§ EXCERPT TO READ:
|---|
- Russian: Я — черноморец!
- Directed by: Aleksander Macheret; Vladimir Braun;
- Written by: Leonid Solovyov
- Starring: Boris Andreyev; Larisa Yemelyantseva; Andrei Sova; Fyodor Ishchenko; B. Goloskov;
- Cinematography: Aleksandr Lavrik
- Music by: Dmitriy Klebanov
- Release date: 1944;
- Country: Soviet Union
- Language: Russian

= I Am a Sailor of the Black Sea Fleet =

I Am a Sailor of the Black Sea Fleet, (Я — черноморец!) is a 1944 Soviet World War II film directed by Aleksander Macheret and Vladimir Braun.

The film tells about the hereditary Black Sea, Stepan Polosukhin, going to the fleet. At the beginning of the Great Patriotic War, he receives the first task - to scout the firing points of the enemy, which he successfully manages and he begins to fight the fascists on the Black Sea coast.
|---|
§ SUPPLIED RECORDS:
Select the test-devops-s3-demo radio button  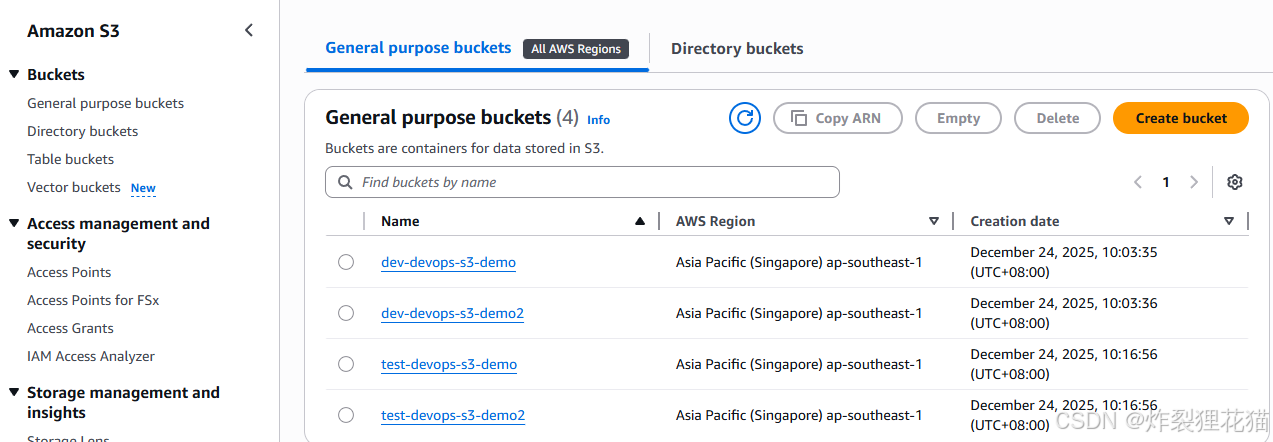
|---|
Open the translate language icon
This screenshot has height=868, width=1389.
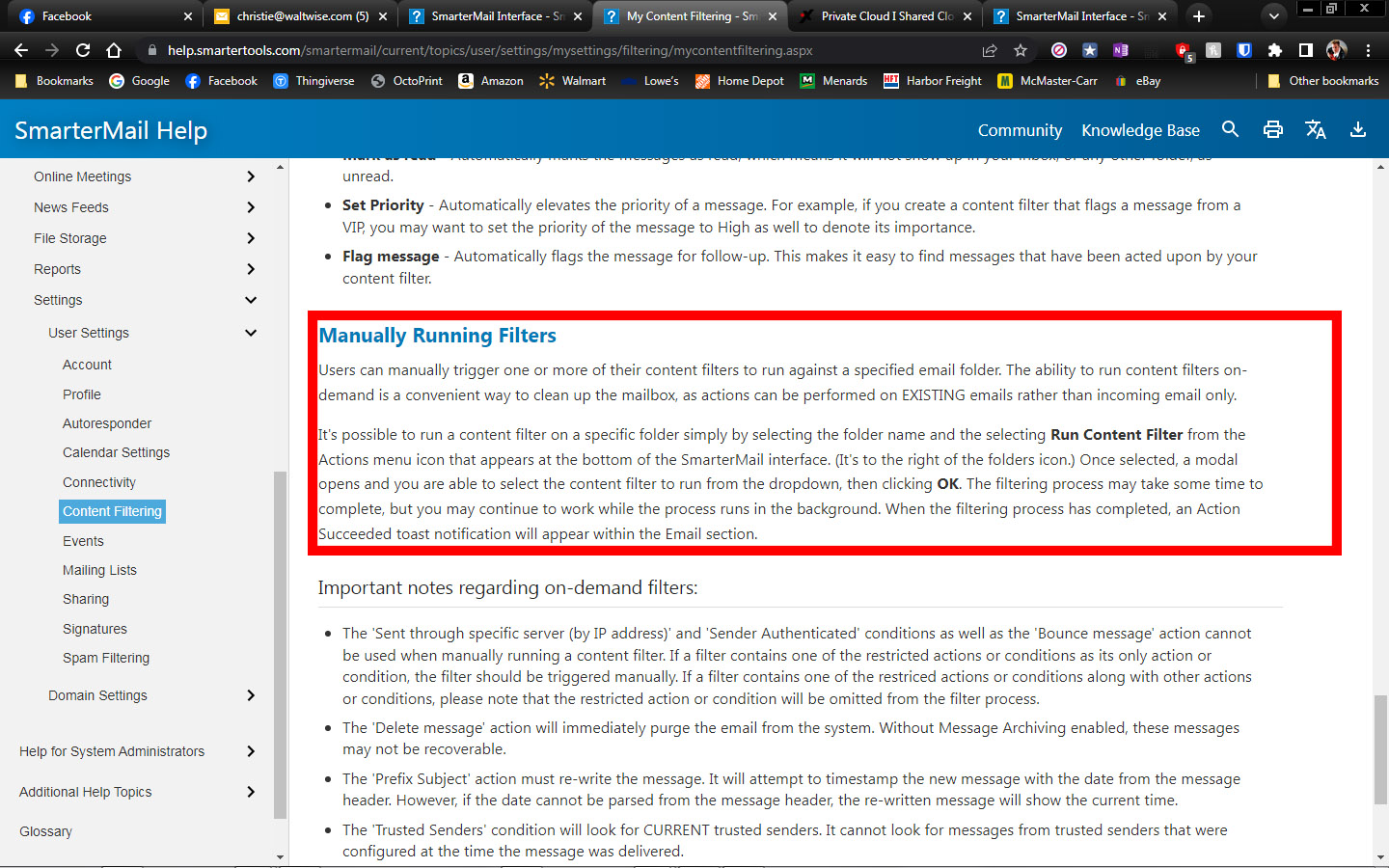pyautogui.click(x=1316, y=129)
|---|
§ WHAT NEEDS TO BE DONE:
Copy the stretch of the film page above from "- Directed by: Aleksander" through "and Vladimir Braun.", keeping every word and mark as it stands.

§ FINAL RESULT:
- Directed by: Aleksander Macheret; Vladimir Braun;
- Written by: Leonid Solovyov
- Starring: Boris Andreyev; Larisa Yemelyantseva; Andrei Sova; Fyodor Ishchenko; B. Goloskov;
- Cinematography: Aleksandr Lavrik
- Music by: Dmitriy Klebanov
- Release date: 1944;
- Country: Soviet Union
- Language: Russian

= I Am a Sailor of the Black Sea Fleet =

I Am a Sailor of the Black Sea Fleet, (Я — черноморец!) is a 1944 Soviet World War II film directed by Aleksander Macheret and Vladimir Braun.